Handing out some superlatives for the season.

USC v UCLA Photo by Katharine Lotze/Getty Images

So, I’ve been around the internet once or twice and I’ve noticed that people love to write articles declaring whether things are winners or losers, aka whether something looked better or worse than it did at the start.

Now, as someone who is extremely online, I wanted to take a crack at writing something like this. So, let’s get into it.

Loser: The Mystique of Chip Kelly aka Everyone’s Expectations for UCLA in 2018


Here’s are some simple statements: UCLA vastly underperformed compared to the Vegas over/under line of 5.5 wins set prior to the season. The Bruins were also picked to place 4th in the Pac-12 South in preseason with the Bruins receiving a few votes to win the division and even one vote to win the conference. They, obviously, fell short of those as well. By S&P+, the Bruins entered the year expected to finish with 5.6 wins, and were projected to land at 39th by S&P+ overall; the Bruins ended the year ranked 91st.

Also, and this is unfair, but Herm Edwards, a coaching hire we all made fun of this past offseason, won 7 games and got the Sun Devils to 2nd in the South.

By most outside views, UCLA underachieved relative to expectations and, on some level, that is going to take the sheen off of Chip Kelly, because, like it or not, this is now his 3rd straight year of coaching where his teams have failed to meet expectations.

But, let’s be absolutely fair here: there were all kinds of signs that Chip Kelly was launching into a full-scale rebuild here from the larger-than-expected exodus of players to the stories of practices focusing on fundamentals and revamped strength and nutrition programs to countless Bruce Feldman reports trying to pump the brakes on the 1st Year Chip hype. Continuing to be absolutely fair here, we were one of many pro-UCLA sites out there pumping up Kelly’s chances at having a good season, because we all had seen what he had done at Oregon and were overlooking the rot that had taken hold of the UCLA program.

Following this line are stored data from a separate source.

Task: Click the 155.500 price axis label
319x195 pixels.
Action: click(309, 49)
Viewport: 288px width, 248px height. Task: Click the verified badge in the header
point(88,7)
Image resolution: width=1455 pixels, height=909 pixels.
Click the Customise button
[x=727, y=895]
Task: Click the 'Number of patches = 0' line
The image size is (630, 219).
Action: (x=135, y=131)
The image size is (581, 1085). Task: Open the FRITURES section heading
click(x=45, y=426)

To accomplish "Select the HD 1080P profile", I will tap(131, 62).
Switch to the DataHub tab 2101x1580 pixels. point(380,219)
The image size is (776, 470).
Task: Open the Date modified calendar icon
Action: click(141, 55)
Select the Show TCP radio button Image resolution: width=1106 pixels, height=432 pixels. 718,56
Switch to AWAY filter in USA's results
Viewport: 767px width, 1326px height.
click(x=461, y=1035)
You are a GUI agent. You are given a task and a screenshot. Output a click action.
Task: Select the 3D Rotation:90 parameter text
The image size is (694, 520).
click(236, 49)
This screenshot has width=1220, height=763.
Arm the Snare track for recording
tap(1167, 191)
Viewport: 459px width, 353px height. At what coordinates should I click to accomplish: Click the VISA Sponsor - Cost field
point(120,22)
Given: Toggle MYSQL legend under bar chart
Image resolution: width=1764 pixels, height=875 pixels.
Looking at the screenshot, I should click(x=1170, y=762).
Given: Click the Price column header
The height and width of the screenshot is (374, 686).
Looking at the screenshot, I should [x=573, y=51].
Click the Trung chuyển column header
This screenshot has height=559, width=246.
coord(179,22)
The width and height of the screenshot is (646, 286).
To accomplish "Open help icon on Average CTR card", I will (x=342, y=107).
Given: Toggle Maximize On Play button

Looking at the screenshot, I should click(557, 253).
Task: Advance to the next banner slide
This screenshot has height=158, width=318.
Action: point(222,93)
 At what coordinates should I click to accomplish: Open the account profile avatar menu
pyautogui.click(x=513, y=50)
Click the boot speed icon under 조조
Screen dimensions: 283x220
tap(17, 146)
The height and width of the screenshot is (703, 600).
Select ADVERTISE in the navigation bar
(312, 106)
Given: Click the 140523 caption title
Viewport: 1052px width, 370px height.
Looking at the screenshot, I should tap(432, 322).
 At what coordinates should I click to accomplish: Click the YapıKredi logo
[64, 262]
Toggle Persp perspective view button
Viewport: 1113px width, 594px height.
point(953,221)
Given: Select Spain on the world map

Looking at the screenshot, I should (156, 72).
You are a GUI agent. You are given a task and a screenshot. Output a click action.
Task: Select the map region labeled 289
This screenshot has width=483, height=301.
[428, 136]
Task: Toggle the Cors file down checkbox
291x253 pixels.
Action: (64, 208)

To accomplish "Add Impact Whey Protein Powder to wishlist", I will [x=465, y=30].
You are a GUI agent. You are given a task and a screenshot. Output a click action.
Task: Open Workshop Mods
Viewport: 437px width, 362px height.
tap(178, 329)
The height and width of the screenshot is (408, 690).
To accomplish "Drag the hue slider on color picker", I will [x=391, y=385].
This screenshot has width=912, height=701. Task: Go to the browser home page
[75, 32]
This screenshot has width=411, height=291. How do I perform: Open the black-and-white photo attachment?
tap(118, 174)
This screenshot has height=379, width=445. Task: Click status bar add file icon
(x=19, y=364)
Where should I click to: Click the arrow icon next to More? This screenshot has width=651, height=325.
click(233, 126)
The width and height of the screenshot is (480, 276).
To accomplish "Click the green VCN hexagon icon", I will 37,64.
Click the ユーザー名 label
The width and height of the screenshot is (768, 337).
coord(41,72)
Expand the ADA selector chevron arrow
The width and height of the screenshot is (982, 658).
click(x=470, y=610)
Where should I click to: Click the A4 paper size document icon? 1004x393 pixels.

But, make no mistake about it — the legend of Chip Kelly definitely took a hit this year, the same way Scott Frost took a hit after a poor 1st year at Nebraska. You can’t just go 3-9 and pretend it all went according to plan, as you end up driving casual fans away. This year’s Crosstown Rivalry is a fantastic study of that idea, with the announced attendance of 57,116 representing the lowest amount for the rivalry since 1950. While you can argue Southern Cal was underwhelming coming into the game, UCLA certainly was not holding up its end of the deal either.

It also sets up an interesting situation where Chip Kelly may need to show some actual, tangible results next year, if only to keep the whispers away. UCLA fans have become understanding of the fact that this team was going to be bad, but two years of underwhelming results will certainly make the grumbling louder.

Winner: Chip Kelly, Offensive Genius

On the flip side, this was a pretty solid proof of concept for the idea that Chip Kelly is still a smart guy when it comes to offense.

Consider the following: UCLA juggled between a grad transfer and a true freshman QB, both of whom missed time due to injuries; ended up with a running back group led by a former walk-on transfer from UC Davis flanked by two true freshmen; and had an offensive line that included a true freshman and a converted defensive lineman at center. That this group even looked coherent should maybe be considered a minor miracle. That they went on to put up some impressive numbers by the end of the season is nothing less than a testament to the offensive system Chip Kelly has developed.

It was certainly a long and strange road to get here. When Chip Kelly was hired, the question surrounding the offense was whether Kelly would bring back his Blur offense, which had taken the college world by storm and brought Oregon to national prominence. At the same time, a host of national commentators repeatedly stated that the Blur just doesn’t work anymore, which, yes it does, and even programs like Alabama have taken concepts from it. Chip Kelly, being the mastermind that he is, chose to zag, rather than zig, as he unveiled an offense with more pro-style concepts than anyone imagined.

Jim Mora remarked upon the hiring of Kennedy Polamalu that he wanted an offense with multiple looks, but Chip Kelly has truly designed an offense that can do that and its ability to morph on a weekly basis to take advantage of opposing defenses. This week’s opponent has a poor front seven? Here are a bunch of three tight end sets and pulling guards. Is this week’s opponent weak in the secondary? Time to go with five wide. Does the opponent have a tired defense? Here comes the hurry-up. The Bruin defense is tired? Here is a 7-minute touchdown drive.

By the end of the year, the offense was firing on all cylinders and could go from Wilton Speight throwing for 335 yards to Joshua Kelley running for 289 yards and back to Speight throwing for 466 yards in the span of a week. The plug-and-play nature also meant that other guys, like Martell Irby, were able to shine in increased roles.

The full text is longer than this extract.